Is retrieving rows using a non clustered index in a table with another index that is clustered, slower than retrieveing rows from a table with no clustered indexes what so ever?
If I understand things correctly, when you look up a non clustered index in a table with clustered indexes, SQL Server finds the cluster key, so that it can use the clustered index to find the data.
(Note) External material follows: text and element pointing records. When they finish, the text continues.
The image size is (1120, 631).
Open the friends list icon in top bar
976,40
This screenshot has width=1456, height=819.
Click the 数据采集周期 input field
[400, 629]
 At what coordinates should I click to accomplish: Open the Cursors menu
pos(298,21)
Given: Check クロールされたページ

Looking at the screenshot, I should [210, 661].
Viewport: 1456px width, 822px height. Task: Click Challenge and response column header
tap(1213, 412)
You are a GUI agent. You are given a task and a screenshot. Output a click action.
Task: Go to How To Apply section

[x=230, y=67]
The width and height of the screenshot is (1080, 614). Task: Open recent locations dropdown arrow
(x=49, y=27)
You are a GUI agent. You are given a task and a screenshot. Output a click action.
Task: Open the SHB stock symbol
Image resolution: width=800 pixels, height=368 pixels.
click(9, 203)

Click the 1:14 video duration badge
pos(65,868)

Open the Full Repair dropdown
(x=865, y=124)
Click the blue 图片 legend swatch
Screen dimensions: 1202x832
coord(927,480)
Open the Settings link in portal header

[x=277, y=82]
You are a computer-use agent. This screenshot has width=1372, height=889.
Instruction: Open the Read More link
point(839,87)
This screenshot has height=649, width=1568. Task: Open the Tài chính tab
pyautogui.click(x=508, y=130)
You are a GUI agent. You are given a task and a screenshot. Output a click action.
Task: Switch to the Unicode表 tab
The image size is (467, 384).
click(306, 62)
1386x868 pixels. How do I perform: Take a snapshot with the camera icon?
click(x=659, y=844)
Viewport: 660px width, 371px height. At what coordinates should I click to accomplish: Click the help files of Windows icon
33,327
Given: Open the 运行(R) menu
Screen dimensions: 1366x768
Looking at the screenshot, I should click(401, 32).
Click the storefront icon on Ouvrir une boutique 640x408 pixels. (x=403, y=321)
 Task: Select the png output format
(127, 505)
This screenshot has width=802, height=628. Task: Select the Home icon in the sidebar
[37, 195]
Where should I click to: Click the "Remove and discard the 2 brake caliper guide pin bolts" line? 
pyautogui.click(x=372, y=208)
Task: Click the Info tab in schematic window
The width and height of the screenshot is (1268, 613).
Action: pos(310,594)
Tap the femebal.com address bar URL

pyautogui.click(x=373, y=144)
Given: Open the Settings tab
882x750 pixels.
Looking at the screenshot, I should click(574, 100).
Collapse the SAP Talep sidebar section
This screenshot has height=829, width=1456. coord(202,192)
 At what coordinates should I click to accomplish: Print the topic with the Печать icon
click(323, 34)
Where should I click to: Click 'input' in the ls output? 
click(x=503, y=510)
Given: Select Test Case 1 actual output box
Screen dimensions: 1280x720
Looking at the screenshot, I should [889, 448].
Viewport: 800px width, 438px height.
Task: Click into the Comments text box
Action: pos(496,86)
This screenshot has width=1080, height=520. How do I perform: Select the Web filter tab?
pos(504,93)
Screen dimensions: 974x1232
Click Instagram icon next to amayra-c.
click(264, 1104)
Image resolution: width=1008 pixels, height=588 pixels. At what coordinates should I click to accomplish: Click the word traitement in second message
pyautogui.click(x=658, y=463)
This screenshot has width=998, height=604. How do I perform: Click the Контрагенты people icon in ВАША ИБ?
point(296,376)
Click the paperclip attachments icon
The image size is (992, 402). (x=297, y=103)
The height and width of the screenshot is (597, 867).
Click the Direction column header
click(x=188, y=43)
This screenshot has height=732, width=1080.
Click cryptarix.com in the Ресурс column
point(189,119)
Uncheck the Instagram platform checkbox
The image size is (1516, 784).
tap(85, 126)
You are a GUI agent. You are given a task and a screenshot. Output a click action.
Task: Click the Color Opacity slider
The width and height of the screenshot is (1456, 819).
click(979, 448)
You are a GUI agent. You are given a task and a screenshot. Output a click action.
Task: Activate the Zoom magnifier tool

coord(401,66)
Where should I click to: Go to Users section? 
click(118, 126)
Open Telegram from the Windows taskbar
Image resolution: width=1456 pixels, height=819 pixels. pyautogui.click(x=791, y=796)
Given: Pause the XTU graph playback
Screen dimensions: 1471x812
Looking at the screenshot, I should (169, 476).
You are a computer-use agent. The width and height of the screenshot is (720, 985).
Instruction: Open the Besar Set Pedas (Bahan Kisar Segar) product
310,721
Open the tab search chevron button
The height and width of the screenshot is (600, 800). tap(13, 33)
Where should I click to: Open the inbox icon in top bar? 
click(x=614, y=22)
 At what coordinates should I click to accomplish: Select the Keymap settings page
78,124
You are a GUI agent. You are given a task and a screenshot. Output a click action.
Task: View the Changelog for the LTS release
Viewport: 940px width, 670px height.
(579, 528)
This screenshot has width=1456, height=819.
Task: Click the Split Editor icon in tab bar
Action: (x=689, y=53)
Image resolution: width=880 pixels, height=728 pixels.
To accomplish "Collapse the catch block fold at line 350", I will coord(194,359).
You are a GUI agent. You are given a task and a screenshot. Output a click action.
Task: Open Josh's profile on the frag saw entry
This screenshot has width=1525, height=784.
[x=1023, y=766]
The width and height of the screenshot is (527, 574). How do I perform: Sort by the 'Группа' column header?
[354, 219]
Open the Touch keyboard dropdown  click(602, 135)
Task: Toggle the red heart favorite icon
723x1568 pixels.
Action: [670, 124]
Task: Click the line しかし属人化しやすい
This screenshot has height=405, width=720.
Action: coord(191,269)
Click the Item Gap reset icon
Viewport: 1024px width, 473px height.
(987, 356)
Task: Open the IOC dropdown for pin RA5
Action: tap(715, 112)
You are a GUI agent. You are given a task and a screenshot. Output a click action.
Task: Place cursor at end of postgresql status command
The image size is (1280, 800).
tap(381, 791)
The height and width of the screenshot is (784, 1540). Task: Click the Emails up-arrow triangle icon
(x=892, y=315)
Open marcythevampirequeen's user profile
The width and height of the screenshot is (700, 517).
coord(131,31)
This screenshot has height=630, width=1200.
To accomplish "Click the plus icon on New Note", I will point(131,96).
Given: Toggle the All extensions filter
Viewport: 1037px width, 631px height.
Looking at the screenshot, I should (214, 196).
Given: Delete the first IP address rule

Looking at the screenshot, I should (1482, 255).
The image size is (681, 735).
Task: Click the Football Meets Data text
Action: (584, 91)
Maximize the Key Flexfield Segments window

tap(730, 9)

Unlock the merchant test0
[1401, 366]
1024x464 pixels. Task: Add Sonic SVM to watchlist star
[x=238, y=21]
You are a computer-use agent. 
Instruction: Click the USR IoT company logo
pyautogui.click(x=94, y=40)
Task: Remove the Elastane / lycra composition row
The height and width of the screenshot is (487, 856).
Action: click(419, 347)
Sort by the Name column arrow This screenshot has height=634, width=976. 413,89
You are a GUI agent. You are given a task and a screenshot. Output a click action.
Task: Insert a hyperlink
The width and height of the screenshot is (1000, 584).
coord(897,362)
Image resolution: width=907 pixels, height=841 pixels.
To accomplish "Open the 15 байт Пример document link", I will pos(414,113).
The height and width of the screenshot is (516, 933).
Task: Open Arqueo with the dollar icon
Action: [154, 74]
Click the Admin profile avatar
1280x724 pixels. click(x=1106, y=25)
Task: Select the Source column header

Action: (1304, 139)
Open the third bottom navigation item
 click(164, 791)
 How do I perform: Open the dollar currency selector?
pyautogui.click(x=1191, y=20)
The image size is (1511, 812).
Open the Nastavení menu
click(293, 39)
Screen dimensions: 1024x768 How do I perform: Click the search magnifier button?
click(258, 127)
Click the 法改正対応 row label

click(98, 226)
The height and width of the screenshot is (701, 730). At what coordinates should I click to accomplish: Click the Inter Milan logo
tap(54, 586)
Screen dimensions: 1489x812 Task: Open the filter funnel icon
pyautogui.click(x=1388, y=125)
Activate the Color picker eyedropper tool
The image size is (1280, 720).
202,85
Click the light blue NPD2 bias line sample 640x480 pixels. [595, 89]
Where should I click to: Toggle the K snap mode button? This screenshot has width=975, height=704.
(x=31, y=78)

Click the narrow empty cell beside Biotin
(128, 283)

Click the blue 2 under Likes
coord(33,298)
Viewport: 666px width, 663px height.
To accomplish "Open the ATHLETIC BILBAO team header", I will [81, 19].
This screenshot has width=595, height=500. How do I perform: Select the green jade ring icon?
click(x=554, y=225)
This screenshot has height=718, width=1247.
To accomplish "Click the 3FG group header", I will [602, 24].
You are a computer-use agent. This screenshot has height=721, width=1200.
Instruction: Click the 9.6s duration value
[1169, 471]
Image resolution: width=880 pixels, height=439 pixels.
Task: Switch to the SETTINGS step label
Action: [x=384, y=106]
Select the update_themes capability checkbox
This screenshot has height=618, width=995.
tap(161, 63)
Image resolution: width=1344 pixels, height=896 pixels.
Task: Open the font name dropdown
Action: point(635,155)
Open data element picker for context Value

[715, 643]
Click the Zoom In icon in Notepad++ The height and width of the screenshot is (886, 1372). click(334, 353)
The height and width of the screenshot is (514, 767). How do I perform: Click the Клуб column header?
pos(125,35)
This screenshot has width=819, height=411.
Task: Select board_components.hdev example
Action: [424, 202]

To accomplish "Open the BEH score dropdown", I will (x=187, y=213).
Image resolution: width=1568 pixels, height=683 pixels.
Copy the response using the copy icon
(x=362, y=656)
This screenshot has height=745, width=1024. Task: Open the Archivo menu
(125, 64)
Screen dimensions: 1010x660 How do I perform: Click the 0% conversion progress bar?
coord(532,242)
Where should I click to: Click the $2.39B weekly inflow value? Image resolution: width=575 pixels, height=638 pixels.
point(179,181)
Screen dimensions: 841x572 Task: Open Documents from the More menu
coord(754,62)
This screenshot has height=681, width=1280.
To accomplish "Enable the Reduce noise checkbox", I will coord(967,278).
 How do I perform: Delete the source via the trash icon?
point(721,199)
So, it seems that retrieval by non clustered indexes would be faster when there are no clustered indexes at all.
(To clarify: Of course using clustered indexes to retrieve data is faster, but that's not the question here.)
I don't think your understanding is correct; some of what you say above implies you have some things wrong and much of it I am afraid does not make much sense to me.
However, to answer the question: Yes, SQL Server typically needs to read less pages to retrieve the data from a heap (a table without a clustered index) than from a clustered index when using a non-clustered index.
I've tried to edit the question, still not sure it's clear or correct though.
I thought it was something like Look for "foo" in non clustered index -> found a pointer to the page where the data is -> load the page and get the data
for heaps, compared to Look for "foo" in non clustered index -> found the cluster key "bar" -> look for "bar" in clustered index -> found the data
for tables w clustered indexes.
Anyway, you're answer is what I was looking for, thx!
Your explanation in your last post is pretty good.
Note that there are a lot more considerations than just this when it comes to comparing clustered indexes and heaps - it would not be right to say that heaps are superior to clustered indexes. It's only in particular circumstances that you would prefer a heap.